16. Het beroep van eiser is ongegrond. Dit betekent dat hij geen gelijk krijgt. Omdat eiser in beroep geen gelijk krijgt, worden de door hem gemaakte proceskosten of het betaalde griffierecht niet vergoed.

Beslissing

De rechtbank verklaart het beroep ongegrond.
Deze uitspraak is gedaan op 6 januari 2023 door mr. R.J. van Lochem, rechter, in aanwezigheid van mr. J.G.M. Koning, griffier.
griffier
rechter
De uitspraak is verzonden op
en zal binnen een week na deze datum openbaar gemaakt worden door publicatie op rechtspraak.nl.

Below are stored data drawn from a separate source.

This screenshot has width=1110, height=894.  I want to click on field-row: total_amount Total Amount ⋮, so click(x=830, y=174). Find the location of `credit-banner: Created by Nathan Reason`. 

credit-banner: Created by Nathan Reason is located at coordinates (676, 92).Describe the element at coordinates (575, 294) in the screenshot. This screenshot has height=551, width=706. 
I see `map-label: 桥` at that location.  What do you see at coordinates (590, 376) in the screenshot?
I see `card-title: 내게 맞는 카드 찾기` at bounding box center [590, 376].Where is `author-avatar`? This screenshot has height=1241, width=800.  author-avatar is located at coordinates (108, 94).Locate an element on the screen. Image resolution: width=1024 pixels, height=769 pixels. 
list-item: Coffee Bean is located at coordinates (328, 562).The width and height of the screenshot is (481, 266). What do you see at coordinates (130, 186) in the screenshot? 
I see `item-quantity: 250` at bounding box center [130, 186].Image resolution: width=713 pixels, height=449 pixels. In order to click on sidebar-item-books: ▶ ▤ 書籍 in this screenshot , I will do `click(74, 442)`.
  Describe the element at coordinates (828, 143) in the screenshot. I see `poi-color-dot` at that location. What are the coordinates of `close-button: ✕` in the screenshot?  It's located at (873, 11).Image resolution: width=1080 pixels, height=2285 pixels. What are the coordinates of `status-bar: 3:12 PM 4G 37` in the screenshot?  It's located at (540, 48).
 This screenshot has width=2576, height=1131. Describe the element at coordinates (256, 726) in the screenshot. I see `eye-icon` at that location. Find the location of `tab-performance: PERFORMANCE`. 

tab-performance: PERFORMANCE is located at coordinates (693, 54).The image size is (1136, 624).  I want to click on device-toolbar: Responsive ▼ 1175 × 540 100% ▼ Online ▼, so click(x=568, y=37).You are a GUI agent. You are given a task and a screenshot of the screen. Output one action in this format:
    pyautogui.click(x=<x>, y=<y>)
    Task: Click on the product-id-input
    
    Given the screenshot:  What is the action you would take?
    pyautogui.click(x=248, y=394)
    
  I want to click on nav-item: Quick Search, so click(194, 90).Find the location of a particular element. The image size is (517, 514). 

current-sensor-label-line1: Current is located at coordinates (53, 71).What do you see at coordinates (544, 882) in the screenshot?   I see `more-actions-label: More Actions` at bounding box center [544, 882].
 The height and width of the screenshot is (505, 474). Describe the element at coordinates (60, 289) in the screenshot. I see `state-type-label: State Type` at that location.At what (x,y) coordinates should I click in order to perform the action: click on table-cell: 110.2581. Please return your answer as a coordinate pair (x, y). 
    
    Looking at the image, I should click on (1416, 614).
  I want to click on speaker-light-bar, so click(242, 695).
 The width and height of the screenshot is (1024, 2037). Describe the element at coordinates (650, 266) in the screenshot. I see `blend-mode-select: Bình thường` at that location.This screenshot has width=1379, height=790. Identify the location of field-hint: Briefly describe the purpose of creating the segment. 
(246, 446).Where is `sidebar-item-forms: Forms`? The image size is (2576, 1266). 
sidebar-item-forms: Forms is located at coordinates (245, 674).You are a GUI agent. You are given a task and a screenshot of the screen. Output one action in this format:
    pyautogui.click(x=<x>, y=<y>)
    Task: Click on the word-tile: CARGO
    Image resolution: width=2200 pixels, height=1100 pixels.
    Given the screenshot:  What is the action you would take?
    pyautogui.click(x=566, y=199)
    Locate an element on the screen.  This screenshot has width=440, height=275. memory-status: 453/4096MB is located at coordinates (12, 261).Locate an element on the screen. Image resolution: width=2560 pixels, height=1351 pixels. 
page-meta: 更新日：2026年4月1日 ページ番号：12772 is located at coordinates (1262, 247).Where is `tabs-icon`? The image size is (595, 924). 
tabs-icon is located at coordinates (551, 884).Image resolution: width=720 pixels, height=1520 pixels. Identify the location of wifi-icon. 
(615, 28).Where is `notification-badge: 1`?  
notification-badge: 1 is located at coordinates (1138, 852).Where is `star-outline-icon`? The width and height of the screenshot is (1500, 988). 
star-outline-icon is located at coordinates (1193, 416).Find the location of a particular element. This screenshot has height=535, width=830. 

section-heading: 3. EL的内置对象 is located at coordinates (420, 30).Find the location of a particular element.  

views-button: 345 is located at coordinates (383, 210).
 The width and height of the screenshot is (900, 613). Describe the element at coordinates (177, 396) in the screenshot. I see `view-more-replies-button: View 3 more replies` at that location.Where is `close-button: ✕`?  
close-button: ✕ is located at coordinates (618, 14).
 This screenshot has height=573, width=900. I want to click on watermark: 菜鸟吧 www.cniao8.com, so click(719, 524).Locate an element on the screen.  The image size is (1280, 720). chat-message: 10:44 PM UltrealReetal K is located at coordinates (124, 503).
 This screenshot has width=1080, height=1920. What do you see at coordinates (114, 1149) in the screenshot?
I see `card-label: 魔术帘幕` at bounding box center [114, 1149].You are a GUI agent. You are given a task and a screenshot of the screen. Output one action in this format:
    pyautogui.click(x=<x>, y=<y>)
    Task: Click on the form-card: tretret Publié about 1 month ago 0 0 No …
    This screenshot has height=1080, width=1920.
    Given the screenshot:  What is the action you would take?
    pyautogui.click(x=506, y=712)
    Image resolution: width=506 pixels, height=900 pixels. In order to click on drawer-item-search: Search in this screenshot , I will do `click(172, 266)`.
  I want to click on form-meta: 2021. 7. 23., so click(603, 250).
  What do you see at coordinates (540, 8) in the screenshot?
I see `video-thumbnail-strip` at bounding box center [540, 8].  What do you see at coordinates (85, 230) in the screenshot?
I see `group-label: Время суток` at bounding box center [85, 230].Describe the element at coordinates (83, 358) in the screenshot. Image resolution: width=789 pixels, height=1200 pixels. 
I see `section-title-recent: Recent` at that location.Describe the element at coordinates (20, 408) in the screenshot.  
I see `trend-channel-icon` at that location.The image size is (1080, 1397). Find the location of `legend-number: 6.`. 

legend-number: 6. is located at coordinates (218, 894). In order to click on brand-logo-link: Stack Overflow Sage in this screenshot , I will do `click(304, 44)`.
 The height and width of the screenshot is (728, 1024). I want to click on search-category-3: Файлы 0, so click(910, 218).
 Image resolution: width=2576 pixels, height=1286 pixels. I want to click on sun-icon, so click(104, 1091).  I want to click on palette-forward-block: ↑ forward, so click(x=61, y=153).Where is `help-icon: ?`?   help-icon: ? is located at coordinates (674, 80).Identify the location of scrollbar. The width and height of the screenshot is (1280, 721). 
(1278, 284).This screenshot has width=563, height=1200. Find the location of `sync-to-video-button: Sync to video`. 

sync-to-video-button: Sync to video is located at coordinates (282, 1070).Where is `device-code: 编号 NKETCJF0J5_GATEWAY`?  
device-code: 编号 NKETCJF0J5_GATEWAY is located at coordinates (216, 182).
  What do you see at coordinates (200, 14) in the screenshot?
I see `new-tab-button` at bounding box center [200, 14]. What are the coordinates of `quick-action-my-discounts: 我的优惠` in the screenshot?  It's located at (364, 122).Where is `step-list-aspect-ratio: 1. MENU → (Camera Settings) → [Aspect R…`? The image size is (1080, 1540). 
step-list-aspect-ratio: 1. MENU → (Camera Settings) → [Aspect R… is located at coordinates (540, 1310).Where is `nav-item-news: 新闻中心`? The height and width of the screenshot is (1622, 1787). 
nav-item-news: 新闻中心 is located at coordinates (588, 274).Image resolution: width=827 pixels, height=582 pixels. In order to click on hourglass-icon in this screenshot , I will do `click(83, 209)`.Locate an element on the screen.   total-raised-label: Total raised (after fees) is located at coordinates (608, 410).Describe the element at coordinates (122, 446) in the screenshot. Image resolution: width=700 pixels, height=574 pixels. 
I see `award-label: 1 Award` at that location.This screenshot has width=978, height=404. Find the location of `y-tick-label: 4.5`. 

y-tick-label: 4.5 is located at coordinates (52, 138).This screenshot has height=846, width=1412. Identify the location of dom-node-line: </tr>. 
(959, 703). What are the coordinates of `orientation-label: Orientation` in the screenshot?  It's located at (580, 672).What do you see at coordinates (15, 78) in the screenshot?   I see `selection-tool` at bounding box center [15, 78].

Informatie over hoger beroep

Een partij die het niet eens is met deze uitspraak, kan een hogerberoepschrift sturen naar de Centrale Raad van Beroep waarin wordt uitgelegd waarom deze partij het niet eens is met deze uitspraak. Het hogerberoepschrift moet worden ingediend binnen zes weken na de dag waarop deze uitspraak is verzonden. Kan de indiener de behandeling van het hoger beroep niet afwachten, omdat de zaak spoed heeft, dan kan de indiener de voorzieningenrechter van de Centrale Raad van Beroep vragen om een voorlopige voorziening (een tijdelijke maatregel) te treffen.